Notes and Overview for Week 2
ENGL 5362, Fall 2023
Important: No assignments or course documents, including the syllabus, should be considered to be in their final form until the first week of class begins.
Agenda
- Introduce each other and compose ourselves
- Talk about this week’s readings and probably what we already know about interfaces and ideology
- Followup Qs and As Online presence project
- Talk about Annotated bibliography project
- Talk about what it means to “Read/Take Notes like a grad student”
- Using library multisearch and Google Scholar together to chase those rabbits
Interface and Ideology
Assigned readings can always be found on Blackboard. Addional resources should be there, and if not are accessible through our Library)
Required:
- Selfe & Selfe (1994), The Politics of the Interface
- Boyle, Brown & Ceraso (2018), The Digital: Rhetoric Behind and Beyond the Screen
Any two of:
- Carnegie (2009), The Interface as Exordium
- Sano-Francini (2018), Designing Outrage, Programming Discord
- Jones (2021), Circulatory Interfaces
Possibly:
Notes and Questions towards a critical theory of technology / interfaces
Table 1: Andrew Feenberg’s Taxonomy for philosophies of technology (Transforming Technology: A Critical Theory Revisited, 2002)
Technology is… |
Autonomus |
Human-Controlled |
Value-neutral |
Determinism |
Instrumentalism |
Value-laden |
Substantivism |
Critical Theory of Technology |
-
What is an interface and how has writing studies theorized interfaces? How do interfaces inscribe ideology?

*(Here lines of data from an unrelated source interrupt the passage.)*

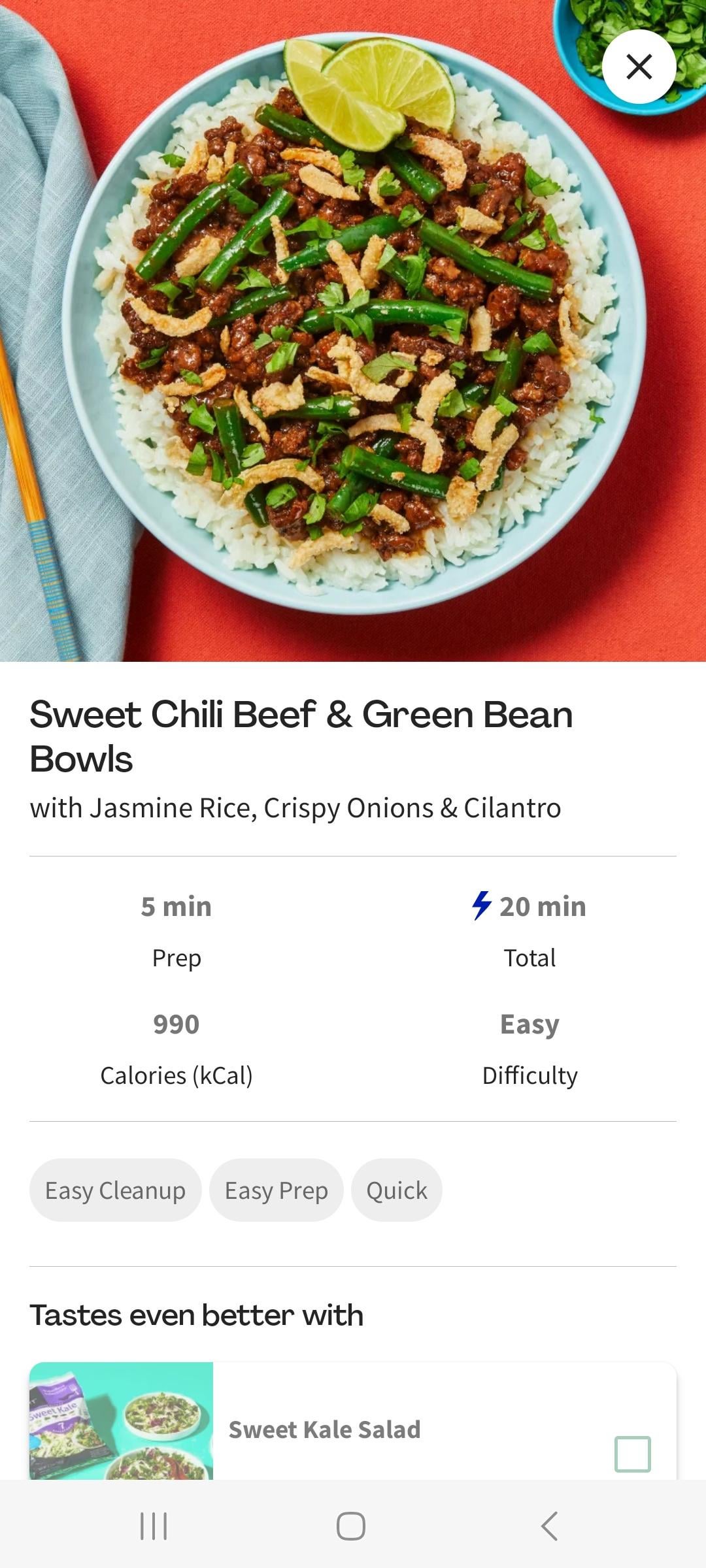The width and height of the screenshot is (706, 1568).
Task: Tap the Sweet Chili Beef recipe title
Action: click(301, 736)
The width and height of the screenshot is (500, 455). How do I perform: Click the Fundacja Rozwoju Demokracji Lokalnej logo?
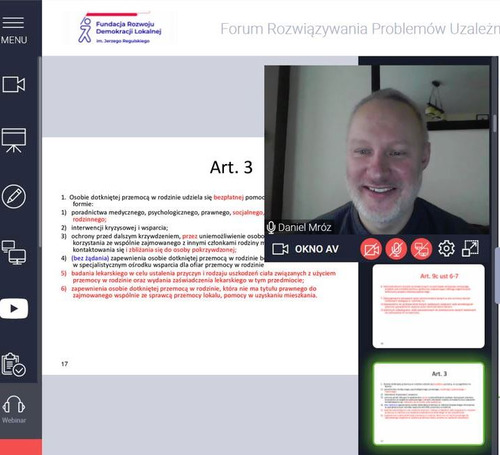click(x=120, y=29)
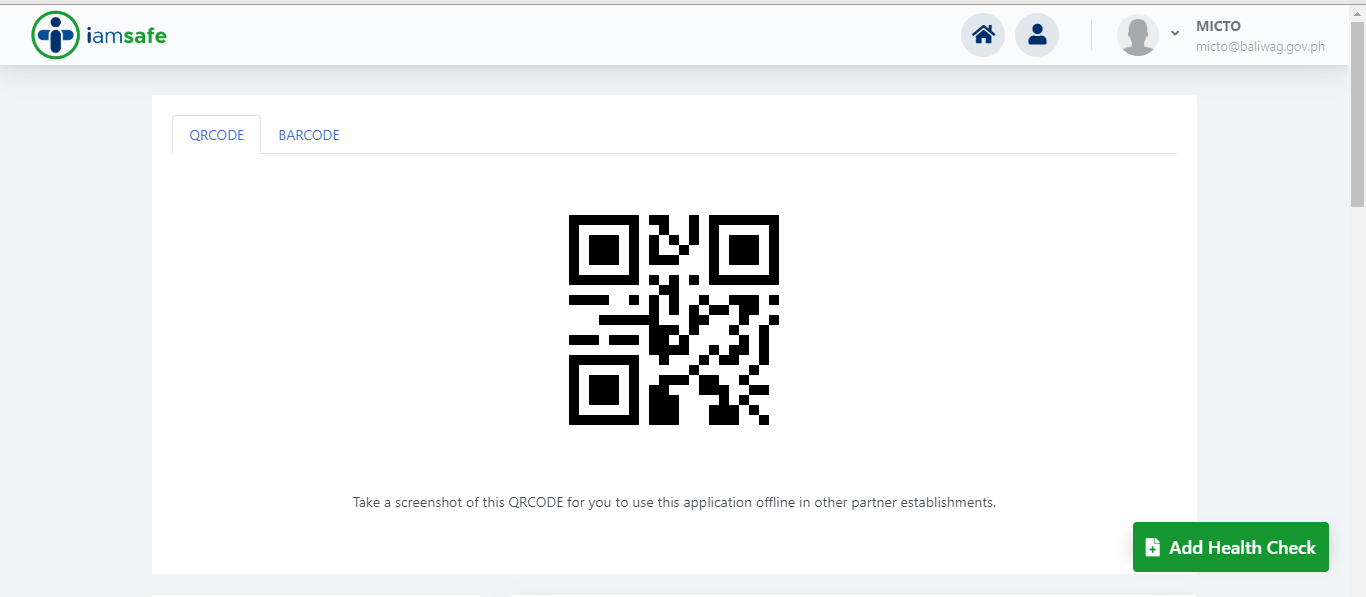
Task: Open the profile person icon in header
Action: pos(1037,35)
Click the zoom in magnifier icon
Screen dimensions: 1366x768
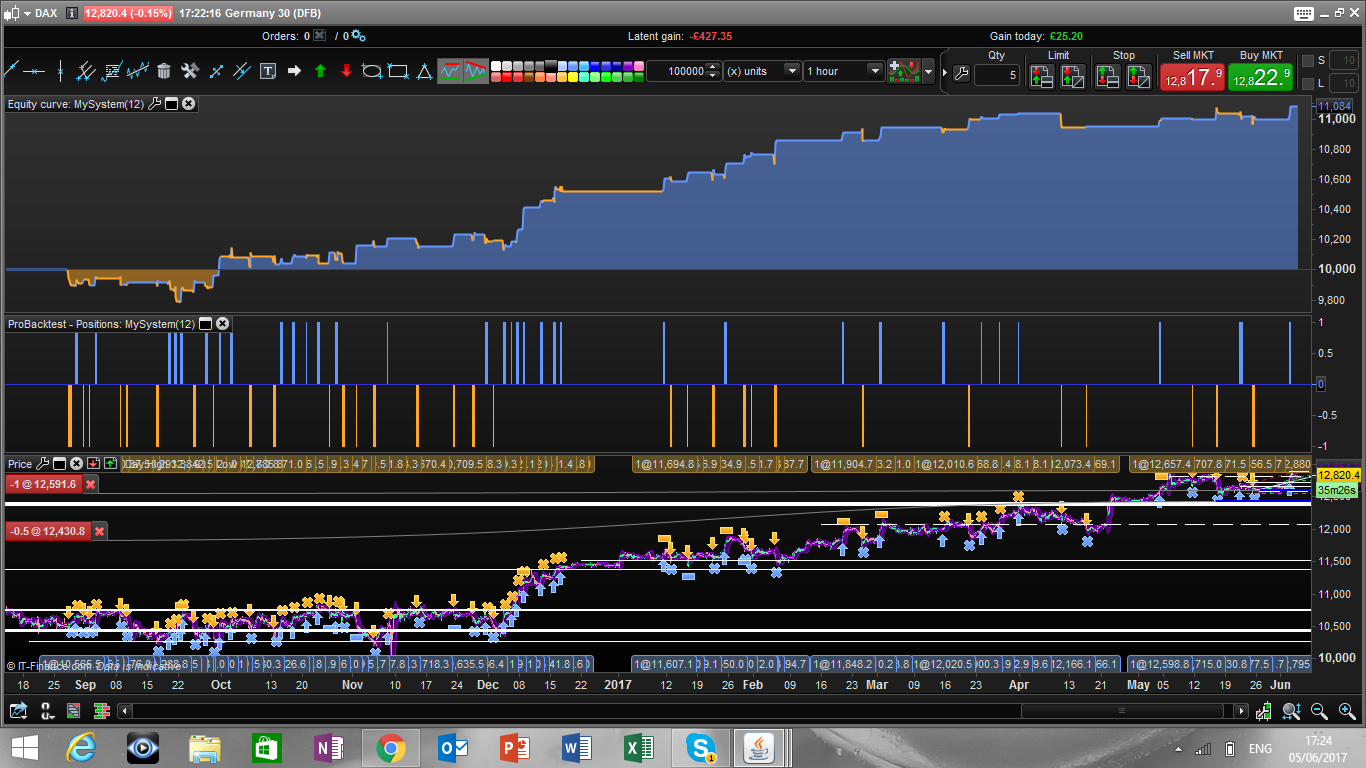pos(1347,711)
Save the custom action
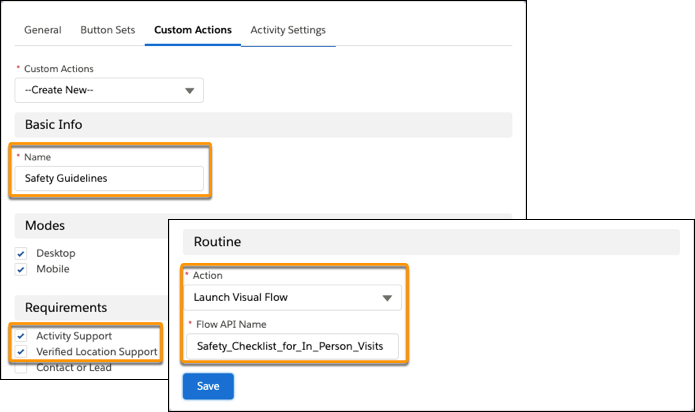 point(208,386)
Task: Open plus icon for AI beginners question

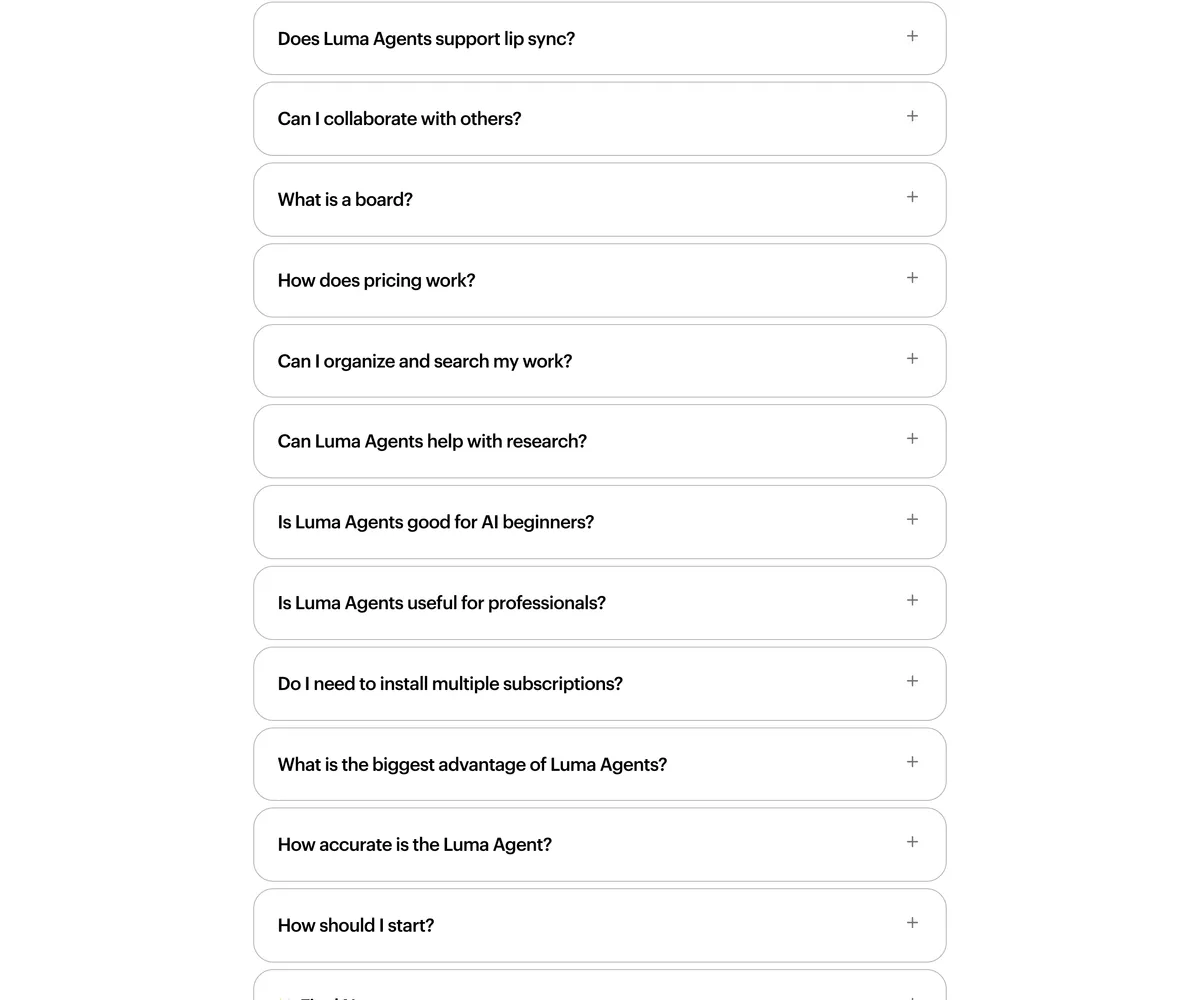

interface: a primary representation of a computer system or program; a “cultural map” of a computer system (Selfe & Selfe p. 485)
- Colin Brooke, in Lingua Fracta (2009, the almost textbook of this course) locates the interface as the most important site for us to look at in rhet tech/newmedia–we must look at the interface and not the individual text
- the point of contact between two elements that interact (Jones, 2021), may be computational (as in GUIs) or printed texts and physical or digital objects
- a means or place of interaction (Carnegie p. 165), but a complex/contested concept–facilitates and (pre)defines interaction both concrete and abstract
- page as interface
- computer as interface
- screen as interface
- specific sites/apps/softwares as interfaces
- physical objects we interact with; symbolic components of GUIs, cognitive and emotional aspects
- just as we learn to read geographical information in maps through certain koinoi topoi and stereotyped images/styles,
- just as goegraphical maps purport to represent fact, they naturalize political and ideological interests of the authors
- as they naturalize, maps include and omit
- affordances: properties that enable users to do something and reflect possible relationships; suggest appropriate usage
- physical, what you can do;
- percieved, what you undersand you can do
- sensory, functional, cognitive
-
What does it mean to look AT the interface rather than THROUGH? (back to Lanham, bistable oscillation); popular approaches to UI talk about interface invisibility (think back to Warde, also Krug, Don’t Make Me Think). That is, how can we learn to be critical users of interfaces, and what questions do we need to ask to interrogate an interface?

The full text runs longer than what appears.